Rewrite the items from the line containing "Mały Książę (127, 104)" up to and including the line containing "Ćwiczenia z dwuznakiem CZ (133, 658)", keeping each item's text unchanged but shifting every coordinate in the answers up by 6.
***** Records for this task *****
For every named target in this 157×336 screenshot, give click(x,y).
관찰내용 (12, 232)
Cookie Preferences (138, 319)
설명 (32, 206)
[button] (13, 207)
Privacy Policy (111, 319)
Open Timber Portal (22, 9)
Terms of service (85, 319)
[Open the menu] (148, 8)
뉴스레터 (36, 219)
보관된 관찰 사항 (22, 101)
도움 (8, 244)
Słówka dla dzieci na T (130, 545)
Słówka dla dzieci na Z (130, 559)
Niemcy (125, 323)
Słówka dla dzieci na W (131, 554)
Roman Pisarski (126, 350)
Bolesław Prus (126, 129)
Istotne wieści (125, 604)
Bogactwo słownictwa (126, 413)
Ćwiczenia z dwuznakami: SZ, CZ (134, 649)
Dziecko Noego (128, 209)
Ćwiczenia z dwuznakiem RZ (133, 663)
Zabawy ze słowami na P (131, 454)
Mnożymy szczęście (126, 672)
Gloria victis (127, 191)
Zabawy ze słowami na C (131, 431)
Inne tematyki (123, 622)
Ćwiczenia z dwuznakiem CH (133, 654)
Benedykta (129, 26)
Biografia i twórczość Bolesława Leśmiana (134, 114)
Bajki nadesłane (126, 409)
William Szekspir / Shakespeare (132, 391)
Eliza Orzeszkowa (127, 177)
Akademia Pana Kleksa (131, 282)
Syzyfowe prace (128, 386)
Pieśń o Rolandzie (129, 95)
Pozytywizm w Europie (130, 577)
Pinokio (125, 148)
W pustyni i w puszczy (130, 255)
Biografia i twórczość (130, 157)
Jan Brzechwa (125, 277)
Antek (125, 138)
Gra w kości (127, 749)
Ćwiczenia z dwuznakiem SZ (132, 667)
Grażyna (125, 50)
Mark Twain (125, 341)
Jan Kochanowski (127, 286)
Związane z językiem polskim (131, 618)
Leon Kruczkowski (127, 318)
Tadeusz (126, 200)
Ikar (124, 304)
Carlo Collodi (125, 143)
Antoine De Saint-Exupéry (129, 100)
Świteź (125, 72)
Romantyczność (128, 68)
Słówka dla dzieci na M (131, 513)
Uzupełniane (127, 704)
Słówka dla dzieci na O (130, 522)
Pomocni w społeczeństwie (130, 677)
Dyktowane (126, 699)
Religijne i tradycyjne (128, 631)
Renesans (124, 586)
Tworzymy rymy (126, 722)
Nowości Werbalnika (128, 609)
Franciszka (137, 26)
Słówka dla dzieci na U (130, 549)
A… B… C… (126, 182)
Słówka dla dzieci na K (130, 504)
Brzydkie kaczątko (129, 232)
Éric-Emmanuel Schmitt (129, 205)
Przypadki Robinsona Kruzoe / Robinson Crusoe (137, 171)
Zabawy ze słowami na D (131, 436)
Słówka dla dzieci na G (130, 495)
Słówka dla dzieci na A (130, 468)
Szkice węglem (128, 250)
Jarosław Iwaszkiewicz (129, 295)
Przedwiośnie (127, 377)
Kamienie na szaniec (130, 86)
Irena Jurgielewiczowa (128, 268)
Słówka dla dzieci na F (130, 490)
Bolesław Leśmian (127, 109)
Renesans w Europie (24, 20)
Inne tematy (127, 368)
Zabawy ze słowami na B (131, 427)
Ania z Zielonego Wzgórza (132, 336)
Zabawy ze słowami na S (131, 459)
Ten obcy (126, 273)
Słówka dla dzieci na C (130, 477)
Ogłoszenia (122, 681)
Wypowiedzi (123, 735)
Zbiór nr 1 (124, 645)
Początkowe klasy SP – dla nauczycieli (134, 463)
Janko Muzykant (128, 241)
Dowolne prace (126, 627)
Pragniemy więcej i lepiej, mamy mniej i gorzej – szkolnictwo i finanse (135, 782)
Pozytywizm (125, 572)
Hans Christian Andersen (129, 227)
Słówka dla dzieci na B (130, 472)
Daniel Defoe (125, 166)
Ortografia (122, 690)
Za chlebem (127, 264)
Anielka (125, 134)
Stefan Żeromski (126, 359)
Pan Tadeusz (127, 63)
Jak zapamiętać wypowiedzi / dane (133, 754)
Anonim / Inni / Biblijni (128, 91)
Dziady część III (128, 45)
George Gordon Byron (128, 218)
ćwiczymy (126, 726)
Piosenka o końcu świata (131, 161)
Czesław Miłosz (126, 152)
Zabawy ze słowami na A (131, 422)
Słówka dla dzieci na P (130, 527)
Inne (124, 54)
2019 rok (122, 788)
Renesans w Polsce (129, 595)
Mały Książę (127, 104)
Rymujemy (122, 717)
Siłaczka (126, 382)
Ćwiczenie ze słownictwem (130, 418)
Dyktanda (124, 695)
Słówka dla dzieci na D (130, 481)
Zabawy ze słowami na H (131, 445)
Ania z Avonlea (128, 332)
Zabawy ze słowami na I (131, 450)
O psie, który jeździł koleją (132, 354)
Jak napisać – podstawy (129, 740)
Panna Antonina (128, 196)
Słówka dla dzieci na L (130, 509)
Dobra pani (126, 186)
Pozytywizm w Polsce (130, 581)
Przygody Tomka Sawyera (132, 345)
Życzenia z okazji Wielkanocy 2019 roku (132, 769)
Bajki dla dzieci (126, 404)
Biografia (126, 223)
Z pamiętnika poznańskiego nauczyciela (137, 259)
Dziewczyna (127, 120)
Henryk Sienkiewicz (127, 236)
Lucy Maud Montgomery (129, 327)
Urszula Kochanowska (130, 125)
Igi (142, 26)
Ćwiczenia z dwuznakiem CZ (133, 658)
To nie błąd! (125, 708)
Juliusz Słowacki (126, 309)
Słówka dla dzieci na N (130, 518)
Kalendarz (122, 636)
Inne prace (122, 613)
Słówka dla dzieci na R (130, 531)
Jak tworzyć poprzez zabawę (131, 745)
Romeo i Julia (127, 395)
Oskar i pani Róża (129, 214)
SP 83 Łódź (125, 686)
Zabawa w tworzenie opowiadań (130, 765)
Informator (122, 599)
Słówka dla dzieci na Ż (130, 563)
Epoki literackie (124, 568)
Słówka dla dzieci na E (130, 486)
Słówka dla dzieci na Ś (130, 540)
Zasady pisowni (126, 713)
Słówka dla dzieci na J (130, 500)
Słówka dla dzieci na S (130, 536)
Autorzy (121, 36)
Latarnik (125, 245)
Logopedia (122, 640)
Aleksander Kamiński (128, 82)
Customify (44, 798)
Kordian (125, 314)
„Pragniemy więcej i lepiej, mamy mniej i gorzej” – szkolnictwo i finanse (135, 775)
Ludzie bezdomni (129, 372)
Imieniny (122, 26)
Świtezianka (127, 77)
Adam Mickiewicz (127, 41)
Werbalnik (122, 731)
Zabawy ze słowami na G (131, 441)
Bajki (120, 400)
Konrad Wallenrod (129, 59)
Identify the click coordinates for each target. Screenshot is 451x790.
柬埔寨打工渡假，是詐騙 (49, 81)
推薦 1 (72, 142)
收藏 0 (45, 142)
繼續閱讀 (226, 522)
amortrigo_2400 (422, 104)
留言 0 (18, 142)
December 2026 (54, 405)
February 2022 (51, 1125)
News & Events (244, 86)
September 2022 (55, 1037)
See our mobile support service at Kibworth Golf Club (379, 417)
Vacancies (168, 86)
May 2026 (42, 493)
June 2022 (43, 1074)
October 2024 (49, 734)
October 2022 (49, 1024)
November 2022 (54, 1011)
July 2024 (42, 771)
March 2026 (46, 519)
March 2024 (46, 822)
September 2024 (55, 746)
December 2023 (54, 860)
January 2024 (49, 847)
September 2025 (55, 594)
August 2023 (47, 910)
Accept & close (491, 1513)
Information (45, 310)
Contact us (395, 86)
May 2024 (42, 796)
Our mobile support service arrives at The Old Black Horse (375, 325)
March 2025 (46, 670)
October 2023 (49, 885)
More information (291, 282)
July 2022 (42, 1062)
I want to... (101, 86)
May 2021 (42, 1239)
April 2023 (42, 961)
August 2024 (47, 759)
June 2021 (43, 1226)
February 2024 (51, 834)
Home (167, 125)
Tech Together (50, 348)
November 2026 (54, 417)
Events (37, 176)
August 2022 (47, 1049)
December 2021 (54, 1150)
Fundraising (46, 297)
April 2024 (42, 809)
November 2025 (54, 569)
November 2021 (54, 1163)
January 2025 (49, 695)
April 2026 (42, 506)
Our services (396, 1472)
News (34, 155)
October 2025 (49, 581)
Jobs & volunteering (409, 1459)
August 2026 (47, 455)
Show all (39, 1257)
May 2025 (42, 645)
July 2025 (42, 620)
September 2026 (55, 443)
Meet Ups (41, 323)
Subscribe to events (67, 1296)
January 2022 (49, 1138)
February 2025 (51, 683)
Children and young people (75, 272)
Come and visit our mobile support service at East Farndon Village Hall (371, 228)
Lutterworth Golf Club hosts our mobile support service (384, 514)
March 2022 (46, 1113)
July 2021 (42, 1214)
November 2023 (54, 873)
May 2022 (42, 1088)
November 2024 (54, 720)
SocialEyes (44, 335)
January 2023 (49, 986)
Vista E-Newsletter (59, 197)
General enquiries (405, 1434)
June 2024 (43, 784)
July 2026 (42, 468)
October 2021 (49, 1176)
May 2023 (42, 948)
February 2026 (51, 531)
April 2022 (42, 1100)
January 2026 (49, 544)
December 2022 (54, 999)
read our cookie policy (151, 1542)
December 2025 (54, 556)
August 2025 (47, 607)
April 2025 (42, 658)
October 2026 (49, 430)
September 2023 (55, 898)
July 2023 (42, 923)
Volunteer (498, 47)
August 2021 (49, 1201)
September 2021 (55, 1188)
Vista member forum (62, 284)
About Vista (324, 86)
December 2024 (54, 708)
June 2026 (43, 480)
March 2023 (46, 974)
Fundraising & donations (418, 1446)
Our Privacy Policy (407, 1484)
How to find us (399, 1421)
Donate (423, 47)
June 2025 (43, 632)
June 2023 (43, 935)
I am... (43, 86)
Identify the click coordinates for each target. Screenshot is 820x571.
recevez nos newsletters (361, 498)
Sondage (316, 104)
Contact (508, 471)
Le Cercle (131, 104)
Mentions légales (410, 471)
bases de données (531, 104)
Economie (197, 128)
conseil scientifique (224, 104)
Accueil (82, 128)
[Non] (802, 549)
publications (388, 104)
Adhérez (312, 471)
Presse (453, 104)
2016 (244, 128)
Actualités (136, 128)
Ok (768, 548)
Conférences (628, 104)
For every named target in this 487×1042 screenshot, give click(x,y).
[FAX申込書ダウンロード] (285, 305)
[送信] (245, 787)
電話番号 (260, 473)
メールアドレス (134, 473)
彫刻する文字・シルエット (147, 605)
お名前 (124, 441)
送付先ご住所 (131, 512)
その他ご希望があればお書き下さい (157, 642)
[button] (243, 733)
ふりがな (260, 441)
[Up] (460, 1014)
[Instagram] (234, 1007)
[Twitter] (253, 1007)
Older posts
*****
* **Written solution**
Mały Książę (133, 110)
Rymujemy (128, 723)
Siłaczka (132, 388)
Ćwiczenie ze słownictwem (136, 424)
Dyktanda (130, 701)
Słówka dla dzieci na D (136, 487)
Zabawy ze słowami na H (137, 451)
Ania z Avonlea (134, 338)
Zabawy ze słowami na I (137, 456)
O psie, który jeździł koleją (138, 360)
Jak napisać – podstawy (135, 746)
Panna Antonina (134, 202)
Słówka dla dzieci na L (136, 515)
Dobra pani (132, 192)
Pozytywizm w Polsce (136, 587)
Przygody Tomka Sawyera (138, 351)
Życzenia z okazji Wielkanocy 2019 roku (138, 775)
Bajki dla dzieci (132, 410)
Biografia (132, 229)
Z pamiętnika poznańskiego nauczyciela (143, 265)
Dziewczyna (133, 126)
Henryk Sienkiewicz (133, 242)
Lucy Maud Montgomery (135, 333)
Urszula Kochanowska (136, 131)
Igi (148, 32)
Ćwiczenia z dwuznakiem CZ (139, 664)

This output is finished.